Written task >> Extract the rows below and reproduce every one of them without any change.

______________________________

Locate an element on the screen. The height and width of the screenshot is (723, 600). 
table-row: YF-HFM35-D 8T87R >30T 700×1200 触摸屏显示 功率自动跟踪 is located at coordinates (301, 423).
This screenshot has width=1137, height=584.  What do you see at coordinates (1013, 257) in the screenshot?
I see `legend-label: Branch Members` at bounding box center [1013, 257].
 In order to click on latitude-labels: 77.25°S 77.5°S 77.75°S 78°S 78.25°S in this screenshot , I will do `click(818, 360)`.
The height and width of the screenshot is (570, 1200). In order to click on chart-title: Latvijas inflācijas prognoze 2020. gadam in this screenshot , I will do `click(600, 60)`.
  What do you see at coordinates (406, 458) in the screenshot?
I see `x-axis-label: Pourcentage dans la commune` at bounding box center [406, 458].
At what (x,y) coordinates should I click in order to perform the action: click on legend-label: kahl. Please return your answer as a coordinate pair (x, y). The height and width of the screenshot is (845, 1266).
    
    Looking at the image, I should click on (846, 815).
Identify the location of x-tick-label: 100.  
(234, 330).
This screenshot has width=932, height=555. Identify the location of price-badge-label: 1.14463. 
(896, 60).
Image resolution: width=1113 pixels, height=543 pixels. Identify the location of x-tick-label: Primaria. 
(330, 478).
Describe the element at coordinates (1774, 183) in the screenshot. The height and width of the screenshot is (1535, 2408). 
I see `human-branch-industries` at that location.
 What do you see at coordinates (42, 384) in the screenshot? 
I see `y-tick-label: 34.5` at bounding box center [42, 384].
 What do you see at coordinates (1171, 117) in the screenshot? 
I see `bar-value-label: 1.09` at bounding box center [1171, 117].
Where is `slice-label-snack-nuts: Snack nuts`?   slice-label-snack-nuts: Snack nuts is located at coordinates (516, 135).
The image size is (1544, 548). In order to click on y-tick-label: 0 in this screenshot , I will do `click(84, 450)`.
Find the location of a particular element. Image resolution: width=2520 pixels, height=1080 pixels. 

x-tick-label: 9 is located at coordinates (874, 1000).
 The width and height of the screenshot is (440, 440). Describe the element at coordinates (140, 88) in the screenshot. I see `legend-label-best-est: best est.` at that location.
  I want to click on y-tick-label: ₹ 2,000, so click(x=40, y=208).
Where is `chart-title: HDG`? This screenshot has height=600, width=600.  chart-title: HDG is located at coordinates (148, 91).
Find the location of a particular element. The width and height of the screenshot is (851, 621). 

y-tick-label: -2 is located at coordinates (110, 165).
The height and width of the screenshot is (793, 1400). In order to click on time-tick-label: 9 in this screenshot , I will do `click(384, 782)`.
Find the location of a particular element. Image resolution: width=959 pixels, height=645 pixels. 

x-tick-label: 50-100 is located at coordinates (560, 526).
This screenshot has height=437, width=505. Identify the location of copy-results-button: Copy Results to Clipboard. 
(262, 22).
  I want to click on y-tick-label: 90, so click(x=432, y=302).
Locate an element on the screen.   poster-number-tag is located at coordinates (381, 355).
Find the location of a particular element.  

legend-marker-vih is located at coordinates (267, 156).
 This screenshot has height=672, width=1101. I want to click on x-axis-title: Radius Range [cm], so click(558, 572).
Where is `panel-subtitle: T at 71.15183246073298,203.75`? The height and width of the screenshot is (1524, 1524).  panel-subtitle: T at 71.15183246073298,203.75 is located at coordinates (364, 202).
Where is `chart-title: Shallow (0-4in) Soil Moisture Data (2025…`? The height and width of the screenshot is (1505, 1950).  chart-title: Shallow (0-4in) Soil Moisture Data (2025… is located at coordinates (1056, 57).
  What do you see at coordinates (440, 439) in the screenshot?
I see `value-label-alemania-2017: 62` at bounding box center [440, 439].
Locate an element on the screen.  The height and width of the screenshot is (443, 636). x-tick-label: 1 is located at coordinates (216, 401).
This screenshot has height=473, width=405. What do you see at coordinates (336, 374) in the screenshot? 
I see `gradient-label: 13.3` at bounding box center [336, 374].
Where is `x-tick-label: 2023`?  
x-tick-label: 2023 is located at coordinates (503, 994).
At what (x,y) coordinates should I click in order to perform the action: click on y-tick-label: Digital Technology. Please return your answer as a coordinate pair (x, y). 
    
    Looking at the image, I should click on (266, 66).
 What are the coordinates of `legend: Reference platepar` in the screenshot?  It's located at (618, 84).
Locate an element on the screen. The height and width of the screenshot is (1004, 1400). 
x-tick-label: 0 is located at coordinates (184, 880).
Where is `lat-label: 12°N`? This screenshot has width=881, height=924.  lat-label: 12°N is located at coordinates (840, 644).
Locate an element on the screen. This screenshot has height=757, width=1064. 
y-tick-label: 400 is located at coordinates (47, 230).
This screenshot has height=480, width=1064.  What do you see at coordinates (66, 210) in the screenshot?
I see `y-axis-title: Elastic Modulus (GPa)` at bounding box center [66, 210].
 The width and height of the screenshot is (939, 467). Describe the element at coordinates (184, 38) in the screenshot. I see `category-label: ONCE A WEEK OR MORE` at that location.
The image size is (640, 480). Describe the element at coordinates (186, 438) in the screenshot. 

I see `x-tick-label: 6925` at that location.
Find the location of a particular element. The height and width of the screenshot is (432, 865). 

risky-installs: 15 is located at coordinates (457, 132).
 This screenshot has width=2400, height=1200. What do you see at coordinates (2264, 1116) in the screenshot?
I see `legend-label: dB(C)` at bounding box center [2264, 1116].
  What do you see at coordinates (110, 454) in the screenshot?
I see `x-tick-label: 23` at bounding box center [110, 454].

______________________________

Task solution >>
Locate an element on the screen. The height and width of the screenshot is (723, 600). 
table-row: YF-HFM35-D 8T87R >30T 700×1200 触摸屏显示 功率自动跟踪 is located at coordinates (301, 423).
This screenshot has width=1137, height=584.  What do you see at coordinates (1013, 257) in the screenshot?
I see `legend-label: Branch Members` at bounding box center [1013, 257].
 In order to click on latitude-labels: 77.25°S 77.5°S 77.75°S 78°S 78.25°S in this screenshot , I will do `click(818, 360)`.
The height and width of the screenshot is (570, 1200). In order to click on chart-title: Latvijas inflācijas prognoze 2020. gadam in this screenshot , I will do `click(600, 60)`.
  What do you see at coordinates (406, 458) in the screenshot?
I see `x-axis-label: Pourcentage dans la commune` at bounding box center [406, 458].
At what (x,y) coordinates should I click in order to perform the action: click on legend-label: kahl. Please return your answer as a coordinate pair (x, y). The height and width of the screenshot is (845, 1266).
    
    Looking at the image, I should click on (846, 815).
Identify the location of x-tick-label: 100.  
(234, 330).
This screenshot has width=932, height=555. Identify the location of price-badge-label: 1.14463. 
(896, 60).
Image resolution: width=1113 pixels, height=543 pixels. Identify the location of x-tick-label: Primaria. 
(330, 478).
Describe the element at coordinates (1774, 183) in the screenshot. The height and width of the screenshot is (1535, 2408). 
I see `human-branch-industries` at that location.
 What do you see at coordinates (42, 384) in the screenshot? 
I see `y-tick-label: 34.5` at bounding box center [42, 384].
 What do you see at coordinates (1171, 117) in the screenshot? 
I see `bar-value-label: 1.09` at bounding box center [1171, 117].
Where is `slice-label-snack-nuts: Snack nuts`?   slice-label-snack-nuts: Snack nuts is located at coordinates (516, 135).
The image size is (1544, 548). In order to click on y-tick-label: 0 in this screenshot , I will do `click(84, 450)`.
Find the location of a particular element. Image resolution: width=2520 pixels, height=1080 pixels. 

x-tick-label: 9 is located at coordinates (874, 1000).
 The width and height of the screenshot is (440, 440). Describe the element at coordinates (140, 88) in the screenshot. I see `legend-label-best-est: best est.` at that location.
  I want to click on y-tick-label: ₹ 2,000, so click(x=40, y=208).
Where is `chart-title: HDG`? This screenshot has height=600, width=600.  chart-title: HDG is located at coordinates (148, 91).
Find the location of a particular element. The width and height of the screenshot is (851, 621). 

y-tick-label: -2 is located at coordinates (110, 165).
The height and width of the screenshot is (793, 1400). In order to click on time-tick-label: 9 in this screenshot , I will do `click(384, 782)`.
Find the location of a particular element. Image resolution: width=959 pixels, height=645 pixels. 

x-tick-label: 50-100 is located at coordinates (560, 526).
This screenshot has height=437, width=505. Identify the location of copy-results-button: Copy Results to Clipboard. 
(262, 22).
  I want to click on y-tick-label: 90, so click(x=432, y=302).
Locate an element on the screen.   poster-number-tag is located at coordinates (381, 355).
Find the location of a particular element.  

legend-marker-vih is located at coordinates (267, 156).
 This screenshot has height=672, width=1101. I want to click on x-axis-title: Radius Range [cm], so click(558, 572).
Where is `panel-subtitle: T at 71.15183246073298,203.75`? The height and width of the screenshot is (1524, 1524).  panel-subtitle: T at 71.15183246073298,203.75 is located at coordinates (364, 202).
Where is `chart-title: Shallow (0-4in) Soil Moisture Data (2025…`? The height and width of the screenshot is (1505, 1950).  chart-title: Shallow (0-4in) Soil Moisture Data (2025… is located at coordinates (1056, 57).
  What do you see at coordinates (440, 439) in the screenshot?
I see `value-label-alemania-2017: 62` at bounding box center [440, 439].
Locate an element on the screen.  The height and width of the screenshot is (443, 636). x-tick-label: 1 is located at coordinates (216, 401).
This screenshot has height=473, width=405. What do you see at coordinates (336, 374) in the screenshot? 
I see `gradient-label: 13.3` at bounding box center [336, 374].
Where is `x-tick-label: 2023`?  
x-tick-label: 2023 is located at coordinates (503, 994).
At what (x,y) coordinates should I click in order to perform the action: click on y-tick-label: Digital Technology. Please return your answer as a coordinate pair (x, y). 
    
    Looking at the image, I should click on (266, 66).
 What are the coordinates of `legend: Reference platepar` in the screenshot?  It's located at (618, 84).
Locate an element on the screen. The height and width of the screenshot is (1004, 1400). 
x-tick-label: 0 is located at coordinates (184, 880).
Where is `lat-label: 12°N`? This screenshot has width=881, height=924.  lat-label: 12°N is located at coordinates (840, 644).
Locate an element on the screen. This screenshot has height=757, width=1064. 
y-tick-label: 400 is located at coordinates (47, 230).
This screenshot has height=480, width=1064.  What do you see at coordinates (66, 210) in the screenshot?
I see `y-axis-title: Elastic Modulus (GPa)` at bounding box center [66, 210].
 The width and height of the screenshot is (939, 467). Describe the element at coordinates (184, 38) in the screenshot. I see `category-label: ONCE A WEEK OR MORE` at that location.
The image size is (640, 480). Describe the element at coordinates (186, 438) in the screenshot. 

I see `x-tick-label: 6925` at that location.
Find the location of a particular element. The height and width of the screenshot is (432, 865). 

risky-installs: 15 is located at coordinates (457, 132).
 This screenshot has width=2400, height=1200. What do you see at coordinates (2264, 1116) in the screenshot?
I see `legend-label: dB(C)` at bounding box center [2264, 1116].
  What do you see at coordinates (110, 454) in the screenshot?
I see `x-tick-label: 23` at bounding box center [110, 454].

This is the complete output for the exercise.